In construction, residential and commercial builders face different scenarios in workforce development

This story is part of a package examining workforce development in the Sacramento region. Employers are facing hiring across all sectors, including construction, hospitality, health care and the tech industry. These stories address what kinds of barriers employers face, and how they are addressing those challenges.

For several years, homebuilders especially have beat the drum: We need more workers, and workforce training is as important as ever.

While that’s still true, the reality among construction overall is more nuanced, with directors on the commercial side saying they don’t see the same shortages, even as training remains important.

“We’ve done really good in keeping pace with workforce demand,” said Kevin Ferreira, executive director of the Sacramento-Sierra’s Building & Construction Trades Council, which among other activities steers people to apprenticeships that lead to union jobs with building trades.

Ferreira said part of that success stems from looking in more unlikely places for potential workers: women, people of color or those who’ve been in the criminal justice system.

As he spoke, a DJ played hip-hop and sub sandwiches lined a table while a few dozen employers met with potential future workers at a construction job fair in the parking lot of Arden Fair mall in Sacramento.

Events like the fair are important, Ferreira said, because the biggest barrier for many to the construction field is knowing where to start. “People don’t know what they don’t know,” he said.

The council will steer people to apprenticeship programs that typically last four years, he said. While that’s the same time it typically takes to earn a college degree, the apprentices are earning a paycheck as they learn, working on projects and advance to higher levels and more pay every six months, he said.

When a general contractor calls the council seeking a specific trades worker, he said, he can usually point someone in their direction.

Rosemont-based Northern California Construction Training, a pre-apprenticeship program, operates other training programs.

Marketing and outreach director Jeff Armstrong said his group trains in programs such as tool proficiency, safety certification, forklift operation and hazardous waste removal.

Course lengths are between the instructor and the student, he said; when both feel the student is ready to start working, they move on. That can happen as quickly as five or six weeks, Armstrong said, or up to six months.

A nonprofit funded by county governments and other training sites, NCCT also sees a variety of applicants, from teens to people in their 40s, and novices to carpenters looking for a new direction, Armstrong said.

“We have a lot of people coming into our program because they’re hearing there’s a lot of demand,” he said, adding traffic control in particular has growing needs for new workers.

But residential construction, especially for single-family homes, still feels the widest gap between available workforce and demand.
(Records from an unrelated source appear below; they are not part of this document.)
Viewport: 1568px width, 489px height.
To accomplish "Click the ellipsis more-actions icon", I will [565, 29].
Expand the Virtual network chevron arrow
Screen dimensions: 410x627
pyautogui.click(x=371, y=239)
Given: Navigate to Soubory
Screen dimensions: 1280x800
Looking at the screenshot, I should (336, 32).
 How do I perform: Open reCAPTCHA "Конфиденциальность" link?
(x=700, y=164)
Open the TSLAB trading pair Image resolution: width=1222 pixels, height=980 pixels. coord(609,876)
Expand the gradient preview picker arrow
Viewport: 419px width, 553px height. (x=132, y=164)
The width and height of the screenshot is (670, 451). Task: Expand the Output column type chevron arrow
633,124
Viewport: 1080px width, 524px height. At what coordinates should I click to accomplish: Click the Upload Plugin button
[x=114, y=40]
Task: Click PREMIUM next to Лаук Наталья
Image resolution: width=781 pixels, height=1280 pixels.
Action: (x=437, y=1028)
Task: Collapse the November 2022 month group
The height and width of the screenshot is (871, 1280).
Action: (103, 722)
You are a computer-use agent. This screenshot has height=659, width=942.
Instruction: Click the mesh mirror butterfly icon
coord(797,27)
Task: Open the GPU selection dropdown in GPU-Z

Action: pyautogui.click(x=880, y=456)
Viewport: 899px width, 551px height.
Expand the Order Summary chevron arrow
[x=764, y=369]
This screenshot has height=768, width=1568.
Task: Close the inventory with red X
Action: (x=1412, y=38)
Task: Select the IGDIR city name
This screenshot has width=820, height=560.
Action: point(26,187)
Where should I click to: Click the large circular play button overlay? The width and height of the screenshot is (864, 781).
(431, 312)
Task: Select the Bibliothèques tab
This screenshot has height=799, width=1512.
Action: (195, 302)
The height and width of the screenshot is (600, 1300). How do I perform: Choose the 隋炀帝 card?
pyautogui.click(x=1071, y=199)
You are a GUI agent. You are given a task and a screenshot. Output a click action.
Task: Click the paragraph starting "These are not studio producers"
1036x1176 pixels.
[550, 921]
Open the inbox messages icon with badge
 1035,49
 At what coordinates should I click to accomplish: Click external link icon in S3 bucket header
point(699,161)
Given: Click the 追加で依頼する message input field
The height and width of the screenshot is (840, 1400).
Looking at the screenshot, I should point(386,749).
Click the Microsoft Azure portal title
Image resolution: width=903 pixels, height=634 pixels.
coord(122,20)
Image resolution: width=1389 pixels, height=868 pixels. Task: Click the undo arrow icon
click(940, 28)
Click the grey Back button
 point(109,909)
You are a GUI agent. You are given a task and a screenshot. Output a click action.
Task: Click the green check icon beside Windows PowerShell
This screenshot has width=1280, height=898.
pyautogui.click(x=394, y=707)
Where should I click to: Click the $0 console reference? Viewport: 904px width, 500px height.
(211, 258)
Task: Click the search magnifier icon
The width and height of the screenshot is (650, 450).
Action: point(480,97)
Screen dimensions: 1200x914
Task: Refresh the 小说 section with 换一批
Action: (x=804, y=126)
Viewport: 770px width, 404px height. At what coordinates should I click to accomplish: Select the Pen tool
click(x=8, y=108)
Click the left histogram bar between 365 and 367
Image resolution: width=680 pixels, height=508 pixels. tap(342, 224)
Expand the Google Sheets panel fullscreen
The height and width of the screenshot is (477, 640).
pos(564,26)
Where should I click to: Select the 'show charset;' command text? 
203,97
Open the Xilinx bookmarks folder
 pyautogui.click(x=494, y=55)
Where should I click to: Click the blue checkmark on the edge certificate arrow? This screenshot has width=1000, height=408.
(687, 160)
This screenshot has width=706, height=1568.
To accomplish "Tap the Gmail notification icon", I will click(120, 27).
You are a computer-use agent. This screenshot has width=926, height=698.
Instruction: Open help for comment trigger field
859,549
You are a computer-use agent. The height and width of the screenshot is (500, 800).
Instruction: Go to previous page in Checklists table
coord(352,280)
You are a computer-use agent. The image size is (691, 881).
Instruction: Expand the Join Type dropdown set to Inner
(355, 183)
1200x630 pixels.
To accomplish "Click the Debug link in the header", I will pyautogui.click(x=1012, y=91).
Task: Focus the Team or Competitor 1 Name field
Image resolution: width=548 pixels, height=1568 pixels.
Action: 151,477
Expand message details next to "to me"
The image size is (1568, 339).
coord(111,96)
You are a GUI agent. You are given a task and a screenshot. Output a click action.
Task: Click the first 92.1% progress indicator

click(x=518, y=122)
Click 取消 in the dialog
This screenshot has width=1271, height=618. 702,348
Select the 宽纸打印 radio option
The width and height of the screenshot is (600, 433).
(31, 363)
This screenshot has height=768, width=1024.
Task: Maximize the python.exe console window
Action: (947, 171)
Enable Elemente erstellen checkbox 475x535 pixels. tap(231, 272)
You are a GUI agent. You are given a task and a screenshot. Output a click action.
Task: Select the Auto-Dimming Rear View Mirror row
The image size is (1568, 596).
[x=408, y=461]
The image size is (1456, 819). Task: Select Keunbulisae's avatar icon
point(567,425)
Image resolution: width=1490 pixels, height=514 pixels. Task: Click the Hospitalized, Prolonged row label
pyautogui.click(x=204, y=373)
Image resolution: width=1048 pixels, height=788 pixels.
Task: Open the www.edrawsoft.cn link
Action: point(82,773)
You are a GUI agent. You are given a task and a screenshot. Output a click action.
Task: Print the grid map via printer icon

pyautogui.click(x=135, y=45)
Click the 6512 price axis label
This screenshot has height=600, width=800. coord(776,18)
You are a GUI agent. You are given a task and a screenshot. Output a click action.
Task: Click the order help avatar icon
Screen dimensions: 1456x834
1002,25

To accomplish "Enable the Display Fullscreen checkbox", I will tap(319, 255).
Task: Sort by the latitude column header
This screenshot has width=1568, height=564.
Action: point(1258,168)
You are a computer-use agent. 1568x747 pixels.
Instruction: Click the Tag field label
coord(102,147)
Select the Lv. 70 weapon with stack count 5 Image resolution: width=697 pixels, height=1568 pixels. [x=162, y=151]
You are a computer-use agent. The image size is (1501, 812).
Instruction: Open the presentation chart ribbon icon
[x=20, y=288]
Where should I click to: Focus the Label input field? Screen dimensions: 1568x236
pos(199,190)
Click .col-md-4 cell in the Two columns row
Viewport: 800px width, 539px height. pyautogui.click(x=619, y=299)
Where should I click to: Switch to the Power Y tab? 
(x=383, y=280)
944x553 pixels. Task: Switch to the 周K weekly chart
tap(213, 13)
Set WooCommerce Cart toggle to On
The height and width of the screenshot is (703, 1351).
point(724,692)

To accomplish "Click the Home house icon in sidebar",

By some estimates, only one worker joins for every four who retire or leave the industry.

Jennifer Poff, executive director of the North State Building Industry Association Foundation, said she’s taking a similar approach to commercial programs in tapping underserved communities, as well as community colleges.

“We’re seeing students learn about programs they had no idea about,” she said, adding the foundation has a goal of trying to place about 400 people into construction careers annually. “It’s definitely bearing some fruit.”

In residential construction, the current demand is for space inspectors and estimators, as well as ongoing demand for trades workers, she said.

NSBIAF is also partnering with the national Home Builders Institute for a local academy designed to get 32 new employees trained every 12 weeks, she said.

There’s also more incorporation of virtual reality and “gamification” in training programs, Poff said, to engage young people who’ve grown up with video games. Those programs also give trainers insight into how quickly would-be employees are picking up skills, she added.

But the programs themselves also need to expand up the job ladder, Poff said.

“We start to see a need in how to train for a higher level,” she said, pointing out new employees today become managers and other higher-level positions in three or four years. “We want to make sure we’re helping the homebuilding industry as a whole.”